Thyroid Function and Metabolic Syndrome: A Two-Sample Bidirectional Mendelian Randomization Study

J Clin Endocrinol Metab. 2023 Nov 17;108(12):3190-3200. doi: 10.1210/clinem/dgad371.

Abstract

Context: Thyroid function has been associated with metabolic syndrome (MetS) in a number of observational studies but the direction of effects and the exact causal mechanism of this relationship is still unknown.

Objective: To examine genetically predicted effects of thyroid function on MetS risk and its components, and vice versa, using large-scale summary genetic association data.

Methods: We performed a two-sample bidirectional Mendelian randomization (MR) study using summary statistics from the most comprehensive genome-wide association studies (GWAS) of thyroid-stimulating hormone (TSH, n = 119 715), free thyroxine (fT4, n = 49 269), MetS (n = 291 107), and components of MetS: waist circumference (n = 462 166), fasting blood glucose (n = 281 416), hypertension (n = 463 010), triglycerides (TG, n = 441 016) and high-density lipoprotein cholesterol (HDL-C, n = 403 943). We chose the multiplicative random effects inverse variance weighted (IVW) method as the main analysis. Sensitivity analysis included weighted median and mode analysis, as well as MR-Egger and Causal Analysis Using Summary Effect estimates (CAUSE).
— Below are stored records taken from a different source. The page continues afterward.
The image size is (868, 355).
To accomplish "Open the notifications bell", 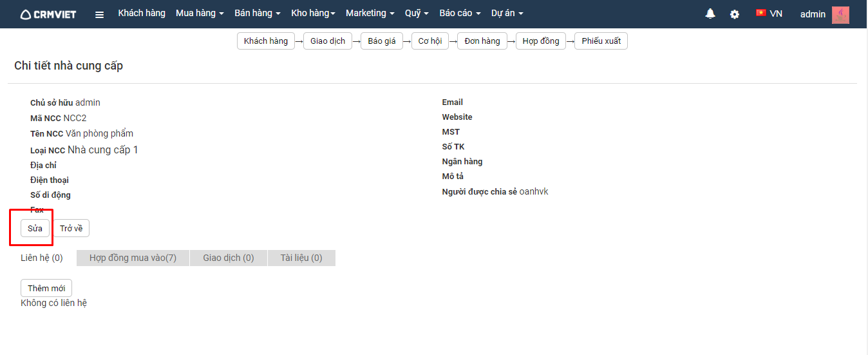I will point(710,14).
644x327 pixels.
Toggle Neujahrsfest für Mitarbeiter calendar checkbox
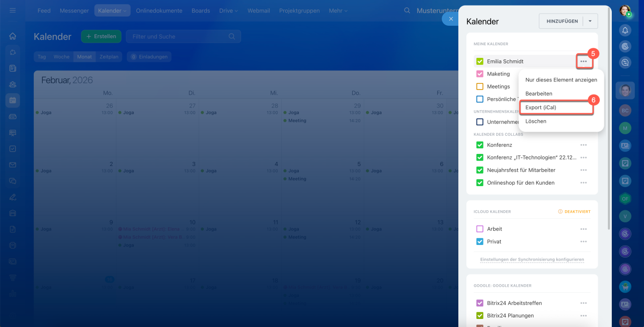479,170
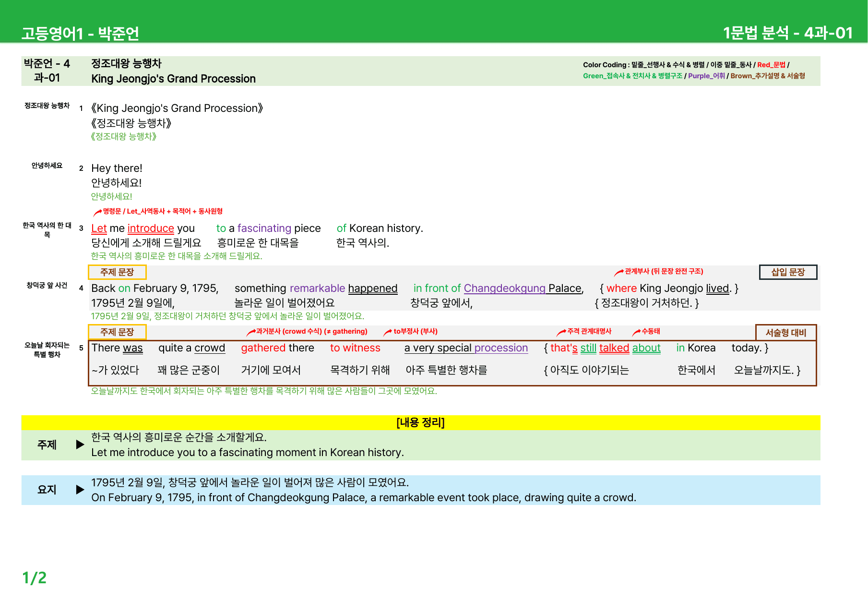868x614 pixels.
Task: Click the yellow [내용 정리] banner
Action: pyautogui.click(x=421, y=422)
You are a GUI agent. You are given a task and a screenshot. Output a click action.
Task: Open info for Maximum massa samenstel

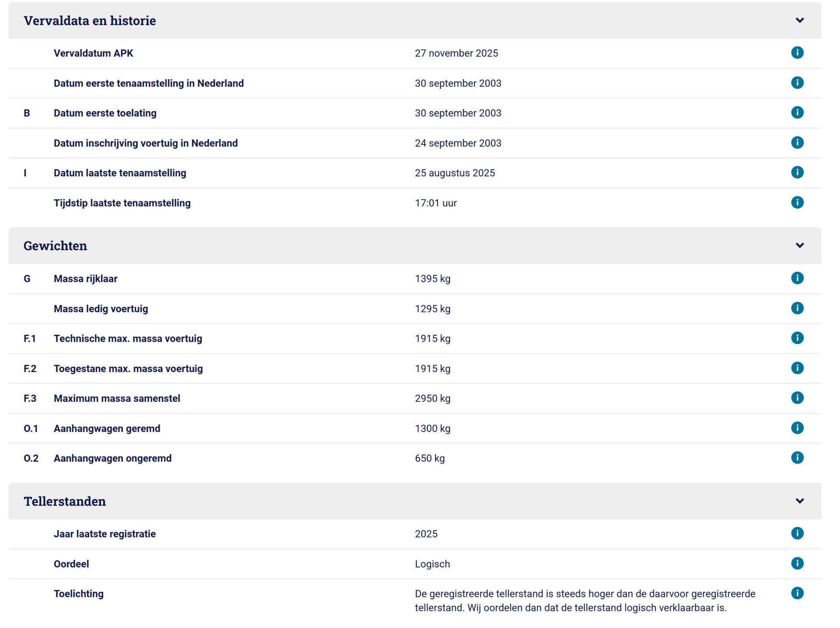(x=797, y=398)
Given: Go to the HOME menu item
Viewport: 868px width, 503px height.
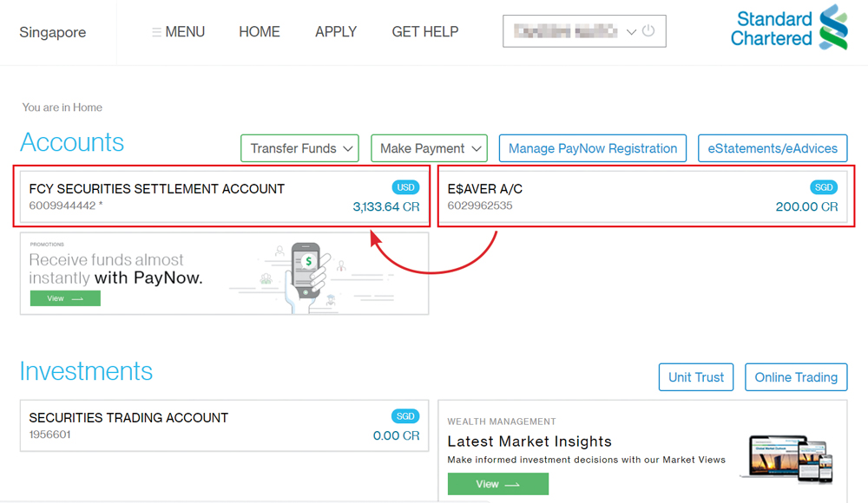Looking at the screenshot, I should pyautogui.click(x=260, y=32).
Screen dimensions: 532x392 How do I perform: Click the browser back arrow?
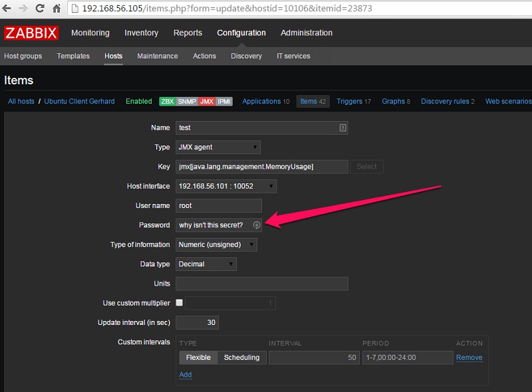pos(7,9)
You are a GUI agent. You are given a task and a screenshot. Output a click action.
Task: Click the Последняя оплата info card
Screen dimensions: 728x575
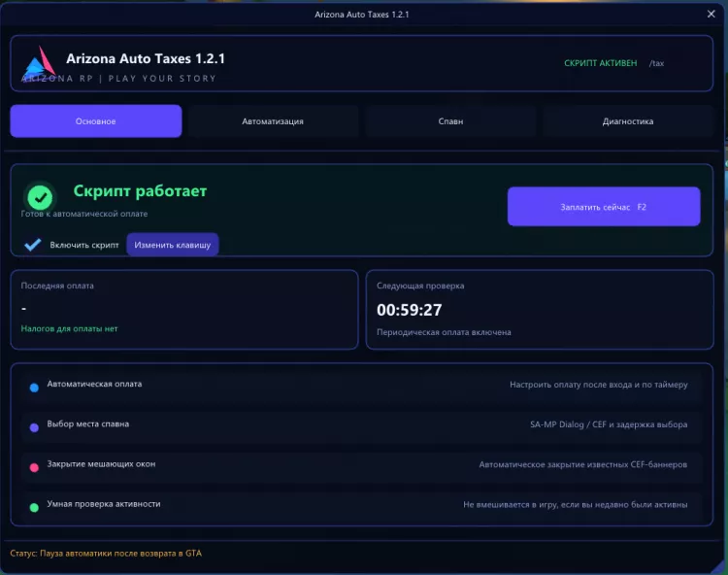coord(184,309)
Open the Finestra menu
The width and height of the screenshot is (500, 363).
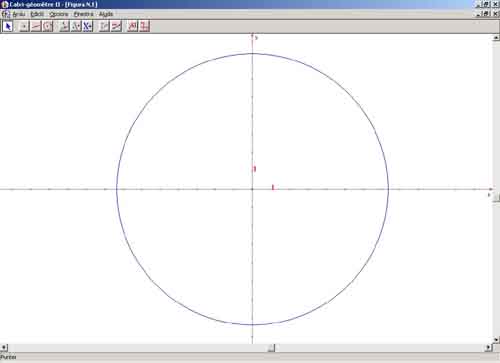[x=83, y=14]
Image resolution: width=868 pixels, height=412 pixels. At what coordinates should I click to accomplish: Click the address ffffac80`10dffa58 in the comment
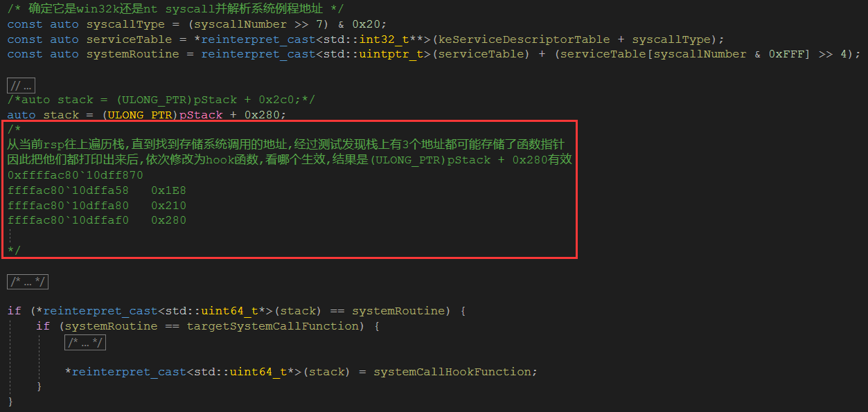[69, 190]
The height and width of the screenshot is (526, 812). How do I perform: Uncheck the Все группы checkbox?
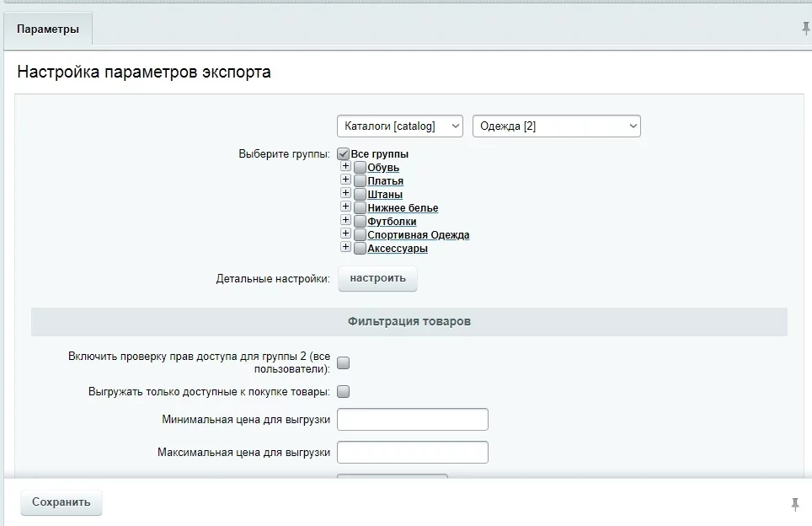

Results: Our results suggest that higher fT4 levels lower the risk of developing MetS (OR = 0.96, P = .037). Genetically predicted fT4 was also positively associated with HDL-C (β = 0.02, P = .008), while genetically predicted TSH was positively associated with TG (β = 0.01, P = .044). These effects were consistent across different MR analyses and confirmed with the CAUSE analysis. In the reverse direction MR analysis, genetically predicted HDL-C was negatively associated with TSH (β = -0.03, P = .046) in the main IVW analysis.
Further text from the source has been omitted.